■ Directions for this task ■
Can you turn the data below into a Markdown table with the columns "Row" and "Line", giving each line its own numbered row and skipping blank lines? Leave the pictures out of your answer.

──────── Material shown

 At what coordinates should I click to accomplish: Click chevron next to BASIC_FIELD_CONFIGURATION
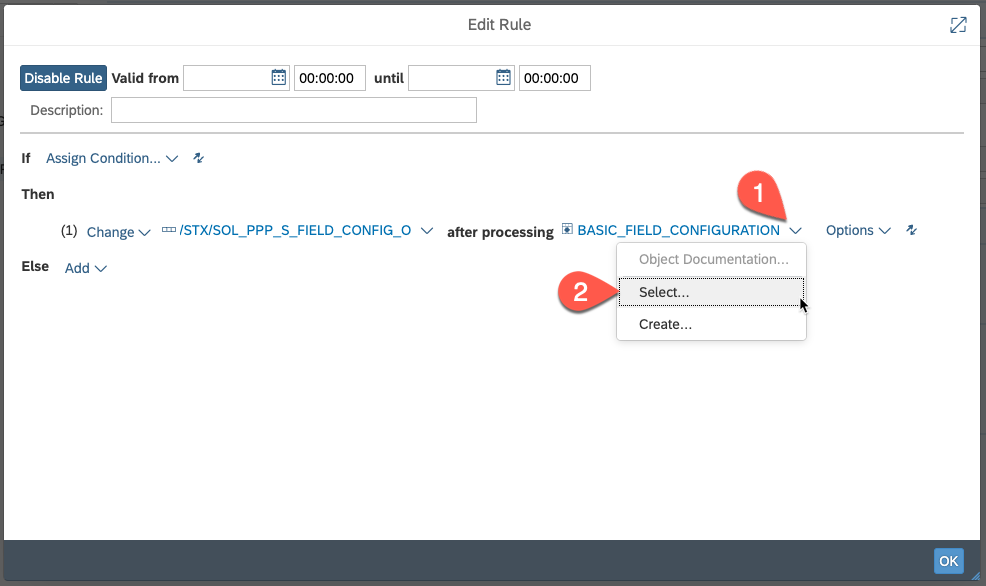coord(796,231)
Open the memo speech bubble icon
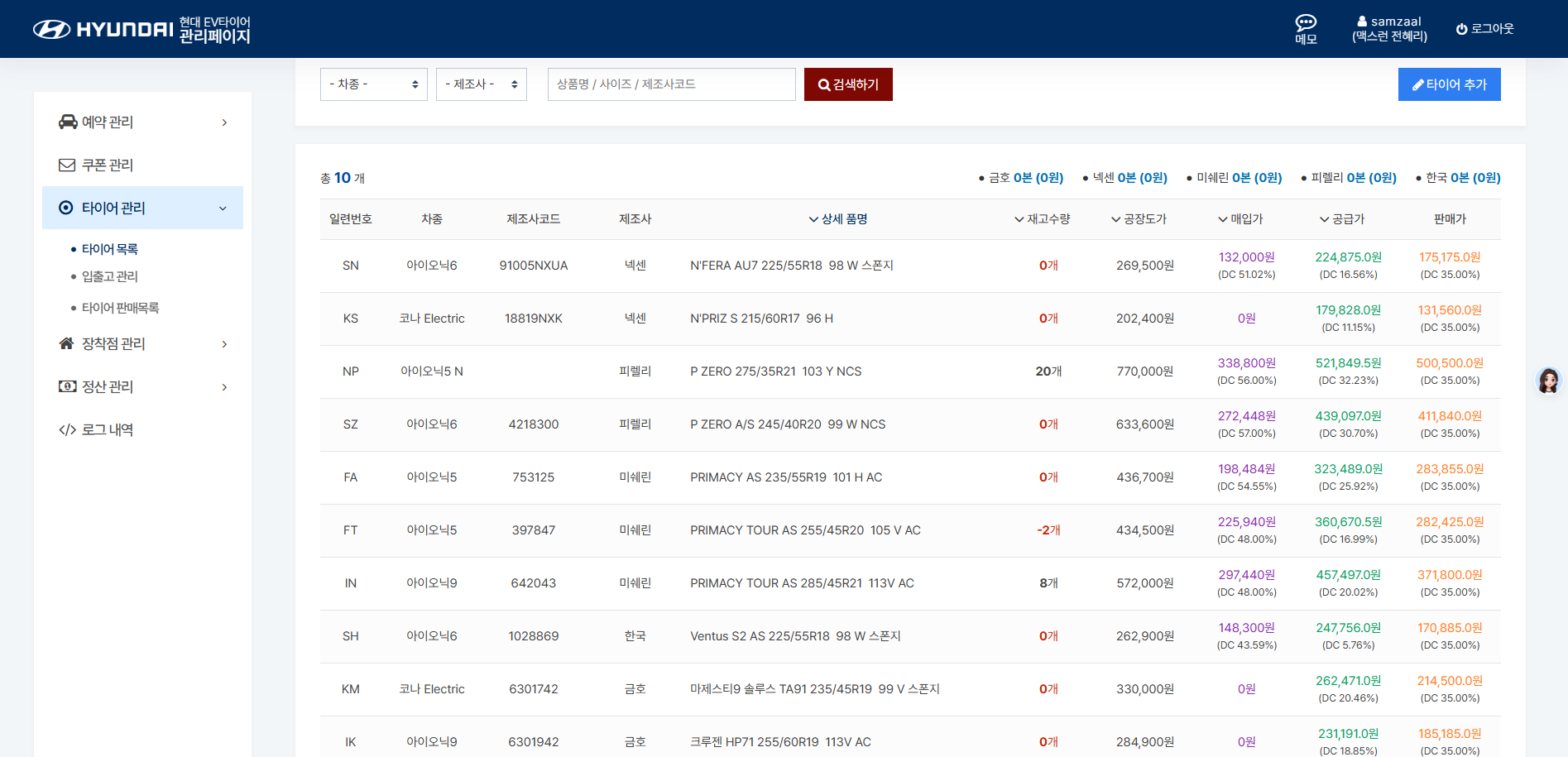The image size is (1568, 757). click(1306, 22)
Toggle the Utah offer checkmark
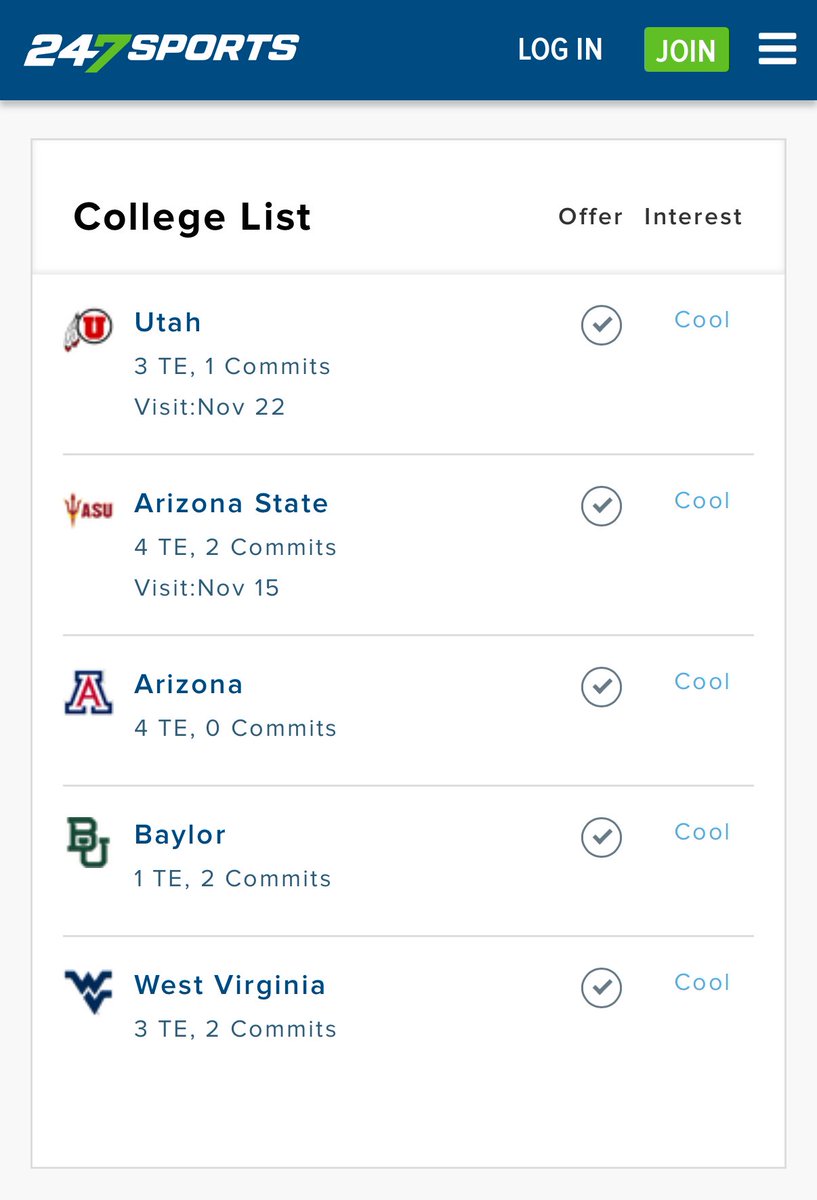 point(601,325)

────────────────

■ Solved problem ■
| Row | Line |
|---|---|
| 1 |  At what coordinates should I click to accomplish: Click chevron next to BASIC_FIELD_CONFIGURATION |
| 2 | coord(796,231) |
| 3 | Open the memo speech bubble icon |
| 4 | The image size is (1568, 757). click(1306, 22) |
| 5 | Toggle the Utah offer checkmark |
| 6 |  point(601,325) |